Python float with periodic decimals

Question

Is there a way to take into account the periodic decimals in my function, for example:

So instead of just having a function y * 0.44 or y * 0.55 the program would use as many decimals as possible: y * 0.44444444 or y * 0.55555555 in its calculations.

One way I think would be by looping through the decimals and adding .0 as many times as possible. However, is there a leaner way?

Answer 1

You could try defining the repeating values with fractional notation

point4=4/9   #0.4444444444...
point5=5/9    #0.5555555555...

y * point4
y * point5

To generalize to any repeating number, divide your number "n" with another number where every digit of "n" is replaced by 9

ex. 26/99 -> 0.26262626...

ex. 10203/99999 -> 0.102031020310203...

Answer 2

One comment solved it:

0.44 --> 44/99 --> 0.44444444

0.58 --> 58/99 --> 0.58585858

0.4 --> 4/9 --> 0.44444

0.567 --> 567/999 --> 0.567567567

Answer 3

This is a misunderstanding of how floats work. They have a limited size (usually 32 or 64 bits) and precision (they store a number using an exponent and a binary expansion).

So if you want to represent a number with infinite precision it is impossible with floats. You probably need to use a symbolic representation instead.

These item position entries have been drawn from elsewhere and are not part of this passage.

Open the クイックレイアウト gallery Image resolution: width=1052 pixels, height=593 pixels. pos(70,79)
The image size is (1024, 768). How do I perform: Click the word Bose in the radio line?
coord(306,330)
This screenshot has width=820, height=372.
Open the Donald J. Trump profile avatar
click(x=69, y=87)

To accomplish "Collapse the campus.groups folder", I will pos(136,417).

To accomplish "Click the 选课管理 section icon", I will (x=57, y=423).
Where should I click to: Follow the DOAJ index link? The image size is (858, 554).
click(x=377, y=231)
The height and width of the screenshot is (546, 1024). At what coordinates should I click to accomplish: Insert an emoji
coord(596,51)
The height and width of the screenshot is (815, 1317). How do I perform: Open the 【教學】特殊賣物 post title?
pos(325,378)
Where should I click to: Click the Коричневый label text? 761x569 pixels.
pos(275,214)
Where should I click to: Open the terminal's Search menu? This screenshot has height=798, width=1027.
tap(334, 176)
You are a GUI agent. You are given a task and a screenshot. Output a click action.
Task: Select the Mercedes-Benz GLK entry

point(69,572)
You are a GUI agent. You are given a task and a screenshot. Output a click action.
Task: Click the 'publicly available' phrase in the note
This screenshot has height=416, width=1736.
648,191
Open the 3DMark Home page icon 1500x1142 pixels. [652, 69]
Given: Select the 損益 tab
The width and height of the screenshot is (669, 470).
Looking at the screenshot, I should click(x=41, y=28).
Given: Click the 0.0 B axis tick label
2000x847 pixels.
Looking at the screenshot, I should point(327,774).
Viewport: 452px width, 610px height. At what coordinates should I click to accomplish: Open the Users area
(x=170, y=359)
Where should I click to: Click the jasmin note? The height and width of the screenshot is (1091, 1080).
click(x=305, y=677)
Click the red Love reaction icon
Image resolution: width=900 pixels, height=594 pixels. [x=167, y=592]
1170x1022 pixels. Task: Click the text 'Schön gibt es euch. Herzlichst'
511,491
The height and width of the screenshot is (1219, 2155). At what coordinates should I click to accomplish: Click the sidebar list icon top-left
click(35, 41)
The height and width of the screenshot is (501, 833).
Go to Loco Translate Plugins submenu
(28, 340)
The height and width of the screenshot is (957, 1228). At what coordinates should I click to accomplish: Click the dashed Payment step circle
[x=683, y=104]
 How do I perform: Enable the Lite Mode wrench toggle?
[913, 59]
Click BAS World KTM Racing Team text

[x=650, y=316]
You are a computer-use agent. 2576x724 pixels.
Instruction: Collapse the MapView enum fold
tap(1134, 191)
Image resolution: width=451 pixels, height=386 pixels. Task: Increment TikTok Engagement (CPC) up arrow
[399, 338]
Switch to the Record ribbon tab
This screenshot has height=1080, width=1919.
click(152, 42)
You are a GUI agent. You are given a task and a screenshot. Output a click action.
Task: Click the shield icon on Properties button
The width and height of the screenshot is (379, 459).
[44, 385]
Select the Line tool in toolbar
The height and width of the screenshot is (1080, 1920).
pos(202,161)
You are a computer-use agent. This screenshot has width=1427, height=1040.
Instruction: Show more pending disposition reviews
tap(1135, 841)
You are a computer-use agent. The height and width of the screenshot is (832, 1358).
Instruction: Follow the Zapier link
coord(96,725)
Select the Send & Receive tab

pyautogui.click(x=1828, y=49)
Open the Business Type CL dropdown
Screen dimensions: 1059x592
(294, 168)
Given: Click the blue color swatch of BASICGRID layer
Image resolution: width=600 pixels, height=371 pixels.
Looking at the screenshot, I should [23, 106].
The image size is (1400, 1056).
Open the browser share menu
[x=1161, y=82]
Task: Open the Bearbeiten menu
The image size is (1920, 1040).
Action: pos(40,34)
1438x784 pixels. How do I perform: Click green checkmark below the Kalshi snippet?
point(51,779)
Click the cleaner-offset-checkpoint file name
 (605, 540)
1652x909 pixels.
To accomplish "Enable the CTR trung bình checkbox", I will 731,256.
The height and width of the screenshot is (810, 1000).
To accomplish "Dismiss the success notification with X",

Even if you want to use the most decimal places possible, it is still a problem, because floats work in binary and not decimal, so there is no equal number of precise decimal places for every float. (for more information about floats see Wikipedia)

The best alternative I can think of, if you only need rational numbers, could be using the fractions module.

In [1]: from fractions import Fraction

In [2]: Fraction(3, 4) * Fraction(5, 3)
Out[2]: Fraction(5, 4)

If you need more advanced stuff, you could try sympy.